MACUNGIE, Pennsylvania — The Gambia, commonly referred to as Gambia, has struggled for over a decade with crop failures and famine caused by erosion, unpredictable flooding, drought and other climate variables. For Gambia, poverty and agricultural failure are deeply linked because of agriculture’s key role in the economy. A 2020 report by the International Trade Administration (ITA) indicates that the agricultural sector employs 75% of the Gambian workforce. For these people and their families, an unfavorable harvest means no income and no food supply.
Life in Gambia
The World Bank estimates that in 2020, 9.6% of Gambians were living below the international poverty line, down from 10.3% in 2015. The World Bank also emphasizes that improving the agricultural sector in Gambia plays a crucial part in lowering the number of people living in poverty. Similar to the ITA’s 2020 findings, the World Bank found in 2019 that “more than two-thirds” of the population live in rural areas and work in agriculture. In Gambia as a whole, but especially in these rural areas, “the agriculture sector plays an important role in ending hunger, malnutrition and extreme poverty.”
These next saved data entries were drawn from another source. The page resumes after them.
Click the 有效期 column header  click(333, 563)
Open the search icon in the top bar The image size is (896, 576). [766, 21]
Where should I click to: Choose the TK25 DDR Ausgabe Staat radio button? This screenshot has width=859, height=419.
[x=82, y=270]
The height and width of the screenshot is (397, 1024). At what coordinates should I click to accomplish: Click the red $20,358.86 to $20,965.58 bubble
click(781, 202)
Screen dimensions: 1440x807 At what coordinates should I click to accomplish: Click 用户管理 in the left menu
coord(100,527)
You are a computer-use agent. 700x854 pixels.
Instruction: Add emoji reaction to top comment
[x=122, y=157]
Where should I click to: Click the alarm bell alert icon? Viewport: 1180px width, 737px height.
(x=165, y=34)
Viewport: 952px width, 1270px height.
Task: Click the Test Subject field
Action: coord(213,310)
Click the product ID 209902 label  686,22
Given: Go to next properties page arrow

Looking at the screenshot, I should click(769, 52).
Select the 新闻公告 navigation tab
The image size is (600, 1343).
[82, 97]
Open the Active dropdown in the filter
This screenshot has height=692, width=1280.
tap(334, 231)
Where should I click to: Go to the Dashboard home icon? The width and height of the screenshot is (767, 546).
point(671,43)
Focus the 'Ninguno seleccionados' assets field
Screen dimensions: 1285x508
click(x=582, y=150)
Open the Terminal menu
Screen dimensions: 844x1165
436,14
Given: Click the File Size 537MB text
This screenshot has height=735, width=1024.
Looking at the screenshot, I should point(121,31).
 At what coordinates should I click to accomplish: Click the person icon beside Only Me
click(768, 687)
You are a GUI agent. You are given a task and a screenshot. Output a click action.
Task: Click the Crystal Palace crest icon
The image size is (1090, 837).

A number of organizations have stepped up to help prevent agricultural failure in Gambia and fight poverty, including ActionAid, the U.N. Environment Programme, the Green Climate Fund and the World Food Programme. Their actions include building flood control gabions, restoring ecosystems by planting drought-resistant plants and implementing school feeding and food distribution programs.
ActionAid: The Agroecology and Resilience Project (AERP)
ActionAid International began as a charity in 1972 and began focusing on human rights in the 1990s. This organization and its branches in various countries now dedicate efforts to helping people in poverty from the front lines, working with local communities and organizations to improve gender equality, social justice, food production and more.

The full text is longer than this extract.